Fast Checks for Code Generation
I’ve been thinking a lot about code generation with AI agents lately, and wanted to start writing a bit about how I’m approaching the problem. I’ve been using AI-assisted workflows since ChatGPT came out but care a lot about code quality and maintaining a good mental model for the work I’m doing. In the early days I would mostly use these tools for scaffolding, but I’m finding we’re at a bit of an inflection point where they can be used for more production-ready coding tasks. This is a first article exploring it.
This one technique, around the principle “Automate Feedback”, is one that I found to be quite powerful to ensure that the codegen is up to my standards. In my project Indie Web, which powers FloppyDisk.link and BrowserChords.com, I use taskfiles for my script runner. I added a task check that automates all the fast iterative checks I care about.
I found myself frustrated with constantly correcting the agent, and slow loops.
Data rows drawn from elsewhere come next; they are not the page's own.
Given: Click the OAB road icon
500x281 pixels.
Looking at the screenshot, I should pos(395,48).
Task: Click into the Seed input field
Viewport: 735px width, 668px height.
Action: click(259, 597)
It failed to apply automatic code formatting pretty much every time, and my atomic commits became messy with formatting fixes after the fact. On side projects I still prefer a clean commit style. I also found myself constantly correcting annoying coding patterns and style lints. Suddenly, my side project needed classic linting checks for untrusted contributors. We have had this problem solved for quite a while with linting and automated feedback.
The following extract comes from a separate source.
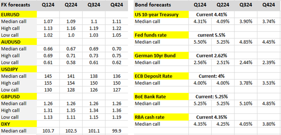The width and height of the screenshot is (281, 135).
Task: Select EURUSD high call value 1.22
Action: [x=117, y=28]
For agentic loops, this changes. Here I want a single unambiguous check command that is as fast as possible to keep the agent on task without a human in the loop, until I am ready to review the work. In order to trust plausible-looking agent code, I need some kind of validation that is quick and that I can trust. Here I got the check down to a few seconds of parallelized runs. AI codegen is really good at creating plausible code that is fundamentally flawed. task check was my way to keep things higher quality.
How the command works – human in the loop
1 | task check |
This is all that is needed to run the check.
1 | ➤ task check |
Once it finishes in an interactive terminal the output is quick and simple:
1 | ~/dev/indie-web on indie-web/main 🍏 |
For failures only the failing task is shared.
1 | ➤ task check |
This way it is quick to diagnose errors and understand failures whenever I want to run a check.
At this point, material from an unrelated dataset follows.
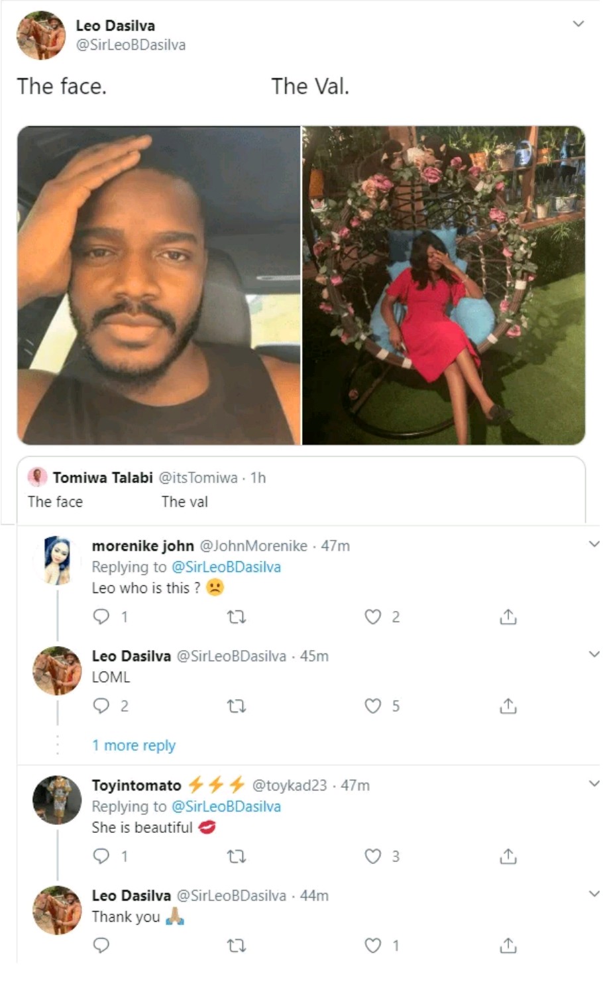The width and height of the screenshot is (603, 982).
Task: Expand options for morenike john's tweet
Action: (594, 544)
How the command works – non-TTY
If I pipe a command into cat then it will run in a non-interactive mode. This is the same way an agent or standard CI would interact with the command. Here I wanted to output the format in a log-friendly way without interactive check marks updating over time. I wanted to maximize signal for the agent, but retain signal for me as well.
1 | ➤ task check | cat |
For the success case I got:
1 | ➤ task check | cat |
Here it informs the agent that everything is passing as intended, and how long the check took. 5.5s for the longest task means that everything works quickly in an agentic loop.
How this affects the agentic loop
I found with this technique things just started working. I didn’t have to correct the agent with my time. Instead it would figure out every time that there was a prettier error, and only run task lint-fix once it was done solving the bigger problems. I found I could get more reliable results.
I found this AI summary of my work pretty accurate:
- The command should be:
- Fast enough to run constantly.
- Narrow enough that failures are relevant.
- Real enough that passing means something.
- Quiet enough that an agent can use the output.
- Pleasant enough that I will still run it.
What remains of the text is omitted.